Il alla ensuite au musée Lécuyer voir la collection des pastels de De La Tour, éclairés à l'électricité pour la circonstance. Il signa sur le registre des visiteurs et ne fit aucune réflexion.

Restait la troisième station, la Basilique et qui lui tenait le plus au cœur, car il est profondément catholique. Ordre avait été donné d'ouvrir le grand portail et de tout illuminer. Le vieux roi entra tout de go, sans manifestations extérieures, génuflexion, signe de croix ou simple inclinaison du chef. Le R. P. franciscain, professeur-docteur Raymond Dreiling, un moine superbe et hardi, s'offrit à le guider. On fit le tour par les bas-côtés et l'on descendit dans le caveau où est le tombeau de saint Quentin. Devant l'autel du Sacré-Cœur, au premier transept , Louis III s 'agenouilla à la table de communion et resta longtemps à prier, très dévotement. Le ,franciscain était à genoux sur les dalles et les officiers de la suite, l'air officiellement recueilli, les mains sur la garde du sabre, formait un vaste demi-cercle. Le roi se releva péniblement : il est épais, âgé et traîne la jambe des suites, a dit son médecin, d'une balle prussienne restée dans son auguste fesse depuis Sadowa.
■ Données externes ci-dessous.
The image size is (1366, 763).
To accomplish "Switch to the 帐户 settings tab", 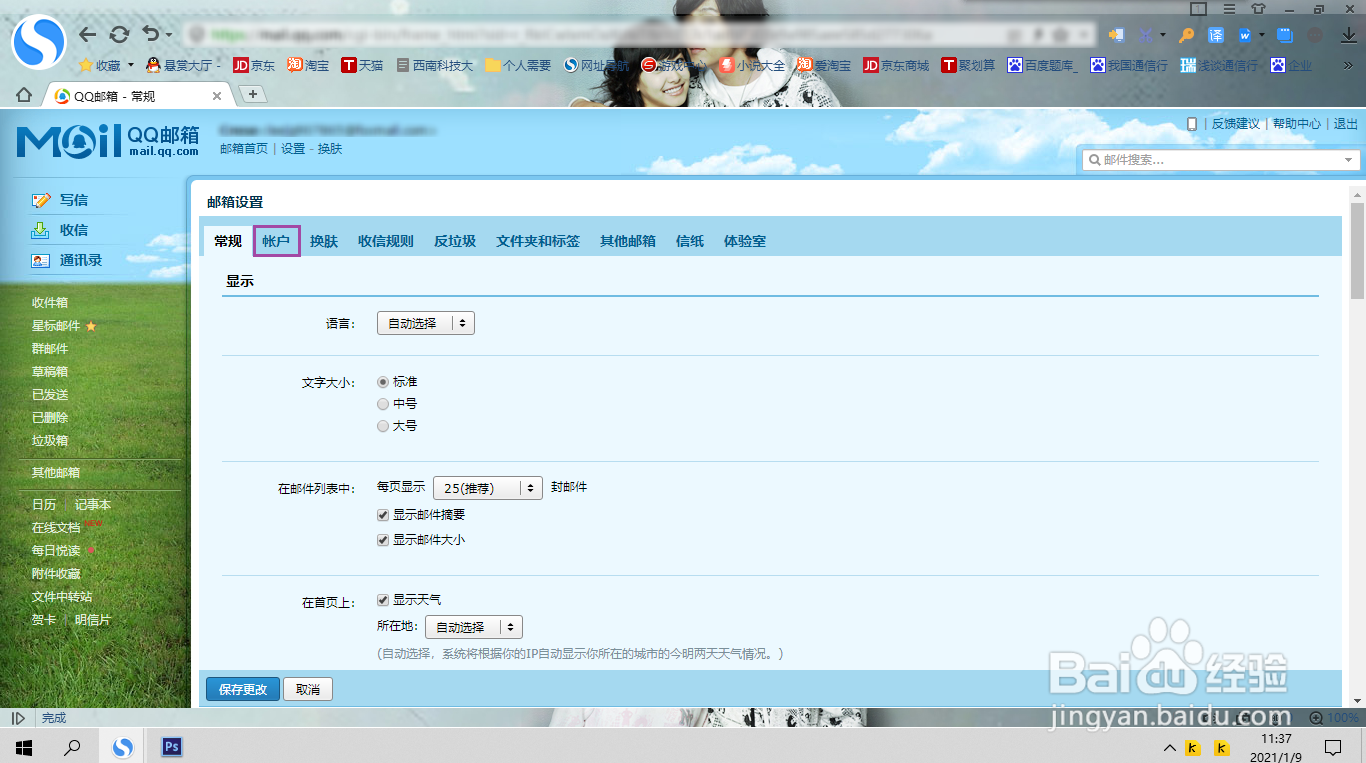I will click(x=276, y=240).
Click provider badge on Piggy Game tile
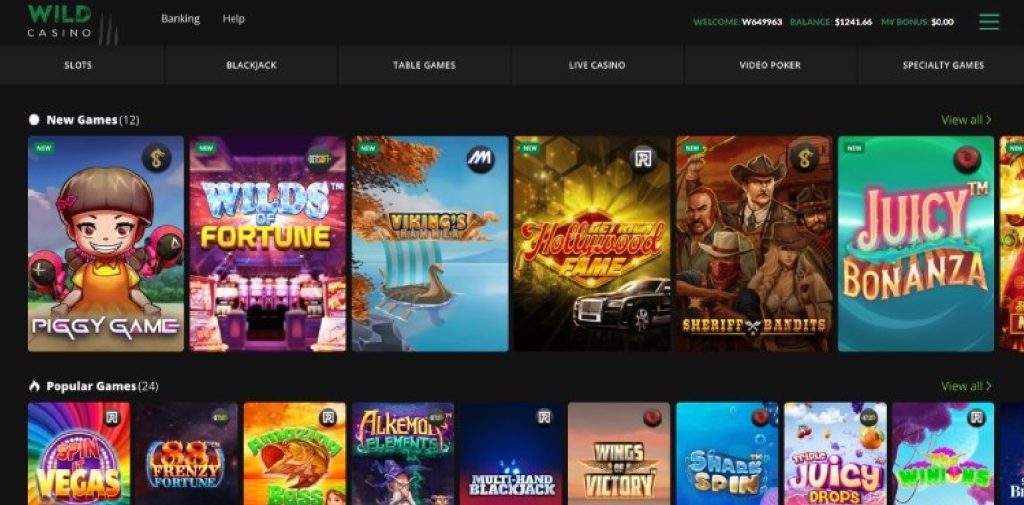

Sa figure a une expression bonne et spirituelle. Le grand manteau à revers écarlates et le casque lui vont mal. Par la pensée, on l'habille et le coiffe en redingote et haut-de-forme comme un bon vieux médecin. L'orgue, qui avait murmuré pendant la prière du roi, lui jeta à la face un chant de triomphe assourdissant quand il sortit par le portail grand ouvert et devant lequel attendait la file des autos.

Au dîner, à l'état-major, il porta un toaste à l'empereur : « La meilleure manière de le guérir (Guillaume II sortait d'un anthrax), ce serait , dit-il, de lui offrir encore quelques villes françaises. Paris, ce serait la guérison complète... »

Pauvre vieux !

LE BRASSARD ROUGE.

L'autorité allemande fait paraître l'affiche attendue – car on en parlait beaucoup – enjoignant à tout français, de 18 à 48 ans, de porter un brassard rouge à partir du 20 janvier.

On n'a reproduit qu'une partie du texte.